For the population genetics and parentage analysis, 3,573 SNP markers were retained in the full dataset and 1,056 in the single SNP dataset (thinned to 1 SNP per 1,000 bp) after filtering. As previously reported for Amplified Fragment Length Polymorphism data (Minati et al. Reference Minati, Preston and Malone2020), we recovered high genotypic diversity in C. bonariensis populations in our SNP data, with 865 unique multilocus genotypes found from a total of 939 samples retained after filtering. This indicates that some degree of outcrossing occurs in the populations sampled. The high values we recorded for the inbreeding coefficient FIS indicate that outcrossing is likely to occur at very low frequencies in this species (Figure 2), as also reported in California by Okada et al. (Reference Okada, Hanson, Hembree, Peng, Shrestha, Stewart, Wright and Jasieniuk2015). Herbicide resistance is therefore primarily spread by seeds in C. bonariensis rather than by pollen.

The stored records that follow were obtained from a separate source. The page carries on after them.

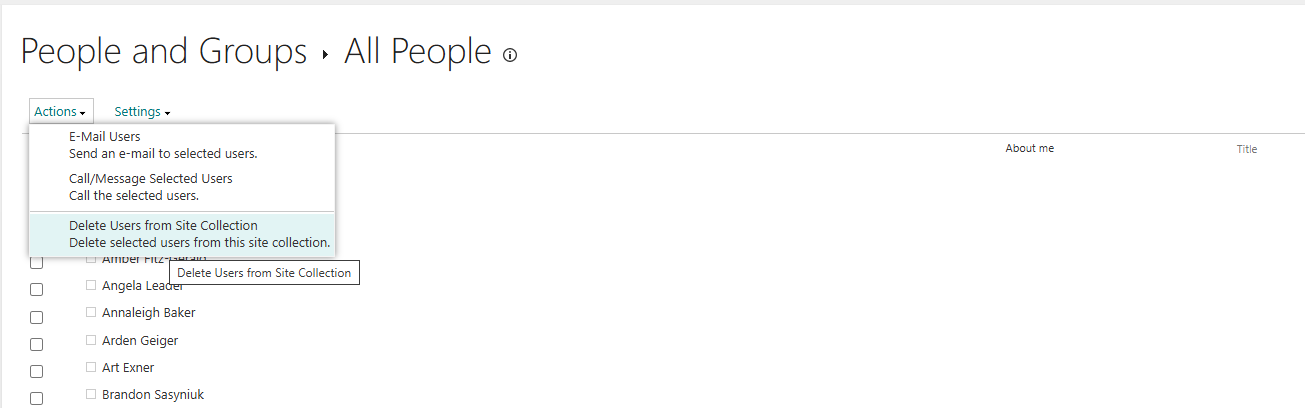The width and height of the screenshot is (1305, 408).
Task: Click presence icon beside Annaleigh Baker
Action: pyautogui.click(x=91, y=312)
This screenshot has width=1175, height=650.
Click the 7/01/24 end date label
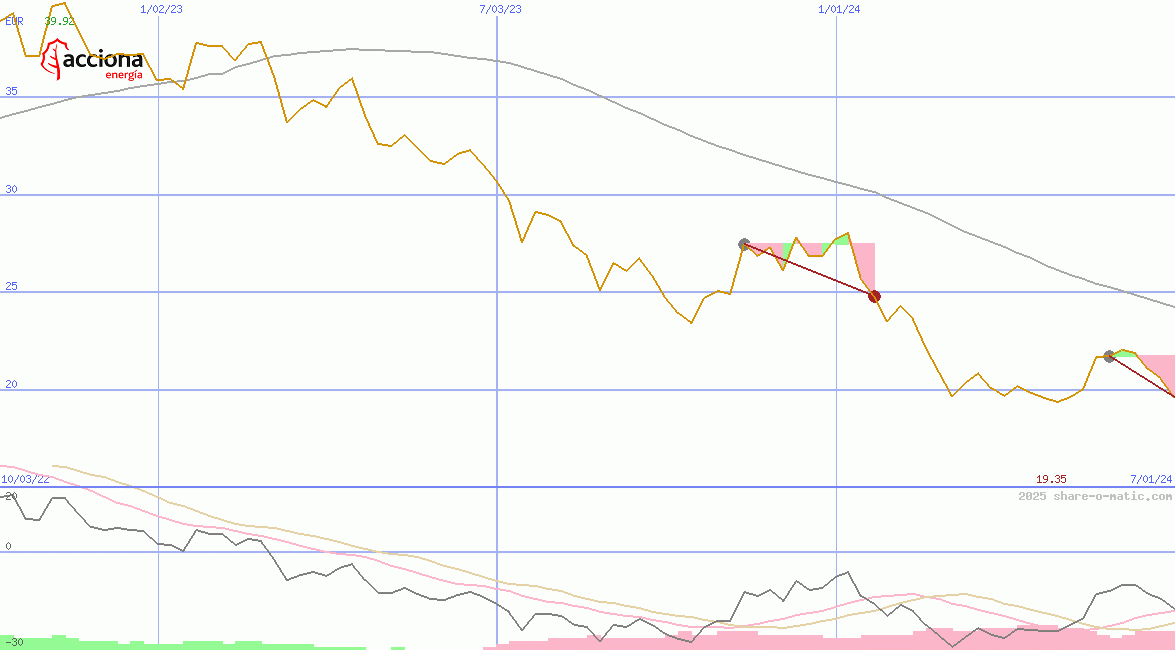tap(1151, 479)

When all populations from both regions were compared together in a PCA, samples from the Riverina region were mostly genetically distinct from samples from the Sunraysia region. There were two clusters evident in the PCA plot, with most samples from the Riverina placed in the cluster to the left of the plot and most from Sunraysia placed in a separate cluster to the right (Figure 2). Some individuals collected in Sunraysia in 2021 were placed in the same cluster as the samples from the Riverina. Of the overall variance in the data, 11.37% was explained by PC1 and 7.65% explained by PC2. FIS values were high for all populations, indicating high levels of inbreeding consistent with self-fertilization, but there was variation between populations in the value of FIS (Figure 2).

The majority of the multilocus genotypes found were present in two individuals from the same site, but seven of them were found at multiple sites (Supplementary Data Table S1). We plotted the distribution of the two most common multilocus genotypes across sites in the Riverina region (Figure 3). One of these (MLG 493) was detected at sites separated by 34 km in the Riverina region, and one individual was even detected in the Sunraysia region (more than 350 km away) in 2021. The other (MLG 267) was found at three sites in the Riverina in 2021, with the furthest of these being 71 km apart (Figure 3). These multilocus genotypes that are found at different sites represent individuals that share a common ancestor through self-fertilization and are therefore evidence of movement that may have occurred across several generations.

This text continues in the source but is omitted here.